The CSIRO team has mapped maps with extremely high accuracy| IEEE
In addition to the four-legged robot, the high-precision mapping map is also the surprise of this challenge. In this challenge, although the CSIRO data61 team ranked second, the map they mapped by the robot was less than 1% different from the real map of DARPA.
It is understood that darpa's official map is to invite professional technicians, use very expensive equipment, and spend 100 hours to conduct professional mapping. But the CSIRO data61 team, in less than an hour, got results that were close to the official map. The technology behind this really surprised and curious everyone.
It is understood that behind the CSIRO data61 team, there is a set of independent robot research and development platform called Wildcat and commercialization solutions for industrial applications. According to the team leader, Wildcat uses a nonlinear optimization algorithm to convert 3D LiDAR (light detection and ranging) data from robot sensors into a highly detailed and accurate environmental map in real time, while providing attitude information for robot control at an updated rate.
Robots can share map fragments in real time to help them stay aware of changes in their environment and explore new areas. This allows them to easily integrate different robotic platforms into their fleets.
Wildcat leverages CSIRO's more than a decade of SLAM R&D experience, which is used in conjunction with IMU (Inertial Motion Unit) and LiDAR sensors, with the option to add additional sensors such as chemical, radiological, gas, GPS, and Wi-Fi.
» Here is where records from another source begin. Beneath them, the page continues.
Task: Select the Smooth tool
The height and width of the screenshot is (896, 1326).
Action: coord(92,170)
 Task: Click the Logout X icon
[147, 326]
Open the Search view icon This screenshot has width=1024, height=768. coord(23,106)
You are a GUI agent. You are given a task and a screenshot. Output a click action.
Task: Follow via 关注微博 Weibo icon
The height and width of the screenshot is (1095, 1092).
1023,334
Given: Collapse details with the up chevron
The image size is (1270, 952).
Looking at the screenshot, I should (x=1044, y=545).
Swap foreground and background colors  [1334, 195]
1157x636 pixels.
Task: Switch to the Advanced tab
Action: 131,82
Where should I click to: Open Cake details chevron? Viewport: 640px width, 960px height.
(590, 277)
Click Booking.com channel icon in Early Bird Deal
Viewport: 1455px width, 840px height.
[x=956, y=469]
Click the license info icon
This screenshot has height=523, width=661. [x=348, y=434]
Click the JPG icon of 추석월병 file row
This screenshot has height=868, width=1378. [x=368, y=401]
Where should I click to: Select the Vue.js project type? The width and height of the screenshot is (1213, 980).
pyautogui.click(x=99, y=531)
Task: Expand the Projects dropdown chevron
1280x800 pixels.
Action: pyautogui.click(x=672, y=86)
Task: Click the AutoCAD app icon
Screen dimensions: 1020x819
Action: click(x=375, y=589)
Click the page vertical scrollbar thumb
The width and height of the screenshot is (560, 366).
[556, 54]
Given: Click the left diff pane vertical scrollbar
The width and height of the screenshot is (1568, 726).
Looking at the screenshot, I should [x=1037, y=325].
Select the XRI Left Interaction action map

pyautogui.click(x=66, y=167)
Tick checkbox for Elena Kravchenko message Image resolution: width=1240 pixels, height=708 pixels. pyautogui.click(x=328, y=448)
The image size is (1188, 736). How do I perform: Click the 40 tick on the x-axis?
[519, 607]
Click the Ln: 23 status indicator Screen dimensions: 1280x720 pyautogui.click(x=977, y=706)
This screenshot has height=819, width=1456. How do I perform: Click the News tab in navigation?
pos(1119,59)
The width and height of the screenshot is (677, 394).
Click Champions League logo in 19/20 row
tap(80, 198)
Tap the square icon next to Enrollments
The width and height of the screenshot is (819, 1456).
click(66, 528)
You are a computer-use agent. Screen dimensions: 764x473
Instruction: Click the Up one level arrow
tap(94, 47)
Wildcat solutions have already begun to be commercialized, with drone company Emesent being its first customer, while it also collaborates with several other companies.
A few years ago, Boston Dynamics uploaded a video of the robot on YouTube, which touted its bipedal robots and four-legged robot dogs. However, even if it becomes an "Internet celebrity", boston dynamics' fate in Google, SoftBank and Hyundai Motors reflects the difficulties of the robot industry.
Although the DARPA Robot Challenge tests the search and rescue ability of robots in extreme environments, just like the driverless competition 15 years ago, which gave birth to the autonomous driving track, the terrain scanning, mapping and movement capabilities exercised in the robot competition may soon be applied to the robot products visible on the market, greatly expanding the application scenarios of robots and ultimately accelerating the transition of robots to consumer electronics categories.